Scharfe Kritik an Plan für flexible Spritsteuer Gabriels Flexi-Steuer für Benzin kassiert mächtig Kritik

Immer dann wenn die Energiepreise sinken, soll die Steuer steigen, schlägt Wirtschafts- und Energieminister Gabriel vor

2. Teil: Opposition empört - "Mechanismen der Marktwirtschaft nicht verstanden"

Auf knapp 30 Seiten und in fünf Kapiteln führen die Autoren des Grünbuch ihre Thesen und Lösungsvorschläge für mehr Energieffizienz aus. Das Papier verstehe sich dabei explizit als Diskussionsbeitrag. Bis Anfang November könnten dazu online Diskussionsbeiträge eingereicht werden. Mit anderen Worten: Konkrete Konsequenzen haben die Autofahrer in dieser Legislaturperiode nicht mehr zu erwarten.

Die ersten Reaktionen indes lassen nicht lange auf sich warten. Kabinettskollege und Bundesverkehrsminister Alexander Dobrindt (CSU) lehnt die Pläne für so eine "Flexi-Steuer", über die Bild-Zeitung zuerst berichtet, rundweg ab.

"Der Vorschlag ist nichts anderes als eine Steuererhöhung", monierte Dobrindt. Sinnvoll wäre es vielmehr, die Steuern auf Energie zu deckeln, "damit nicht bei steigenden Energiepreisen der Staat auch noch mitprofitiert", sagte Dobrindt am Montag. FDP-Chef Christian Lindner warf Gabriel im "Express" (Dienstagsausgabe) zudem vor, er habe "die Mechanismen der Marktwirtschaft nicht verstanden". Mit den Plänen "für automatische Steuererhöhungen kassiert er nicht nur ab, sondern zerstört auch die freie Preisbildung am Markt".

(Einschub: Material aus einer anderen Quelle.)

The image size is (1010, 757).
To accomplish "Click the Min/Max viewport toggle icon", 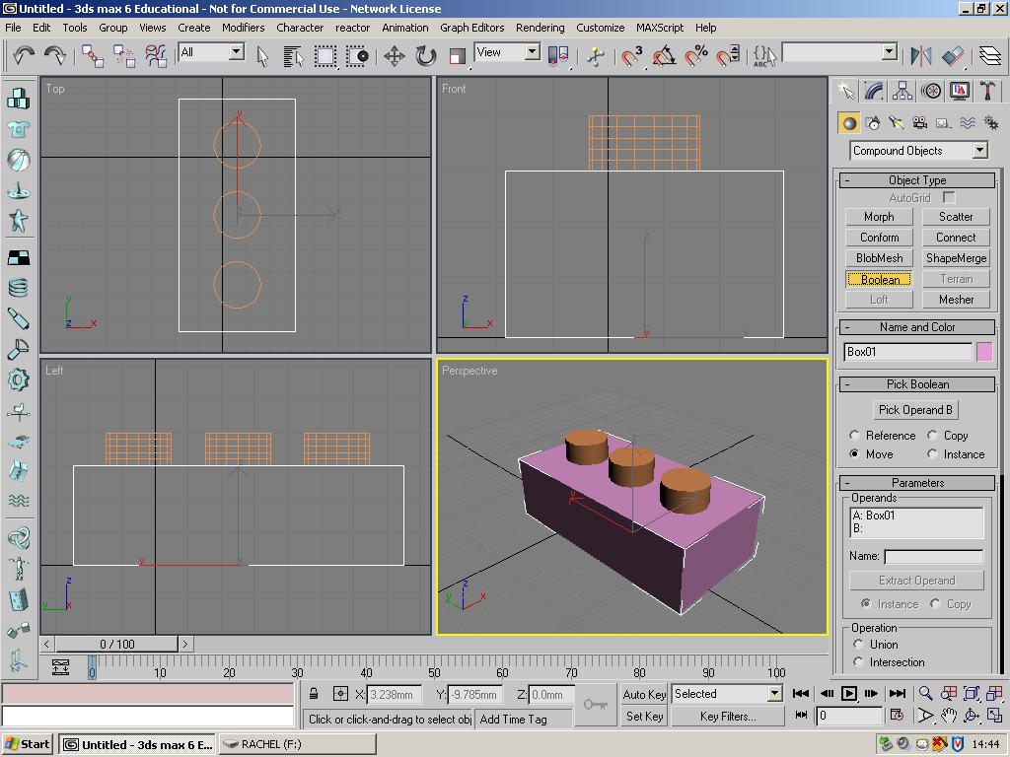I will point(993,717).
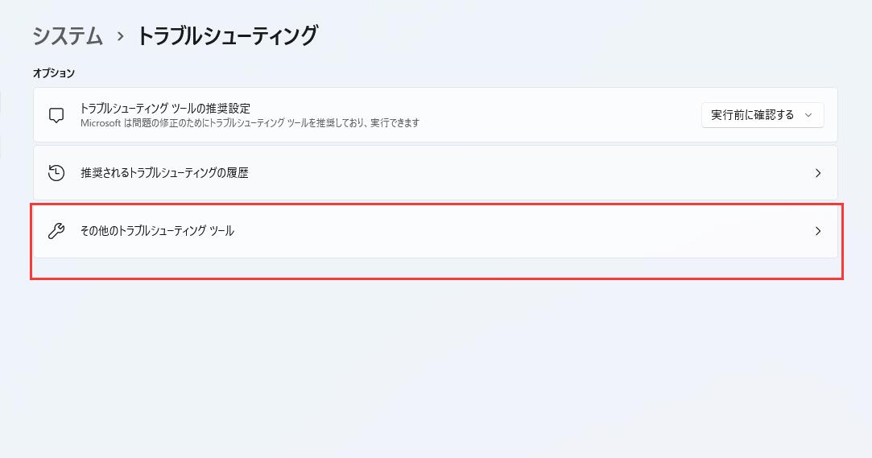Click the トラブルシューティング ツールの推奨設定 label
The image size is (872, 458).
165,108
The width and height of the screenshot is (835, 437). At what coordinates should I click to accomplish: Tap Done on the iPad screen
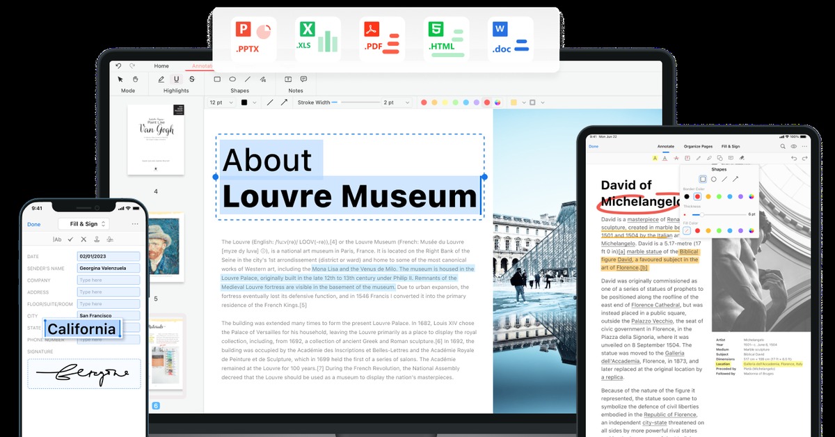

Zustimmung kommt hingegen vom Deutschen Institut für Wirtschaftsforschung (DIW). "Niedrige Ölpreise sind Gift für die Energiewende", sagte DIW-Energieexpertin Claudia Kemfert der "Bild". "Deshalb muss man gegensteuern", etwa über "eine Anhebung der Ölsteuern bei sinkendem Ölpreis". Zugleich könnten höhere Steuereinnahmen bei niedrigeren Ölpreisen dazu genutzt werden, "Kaufprämien für Autos mit alternativen Antrieben zu zahlen".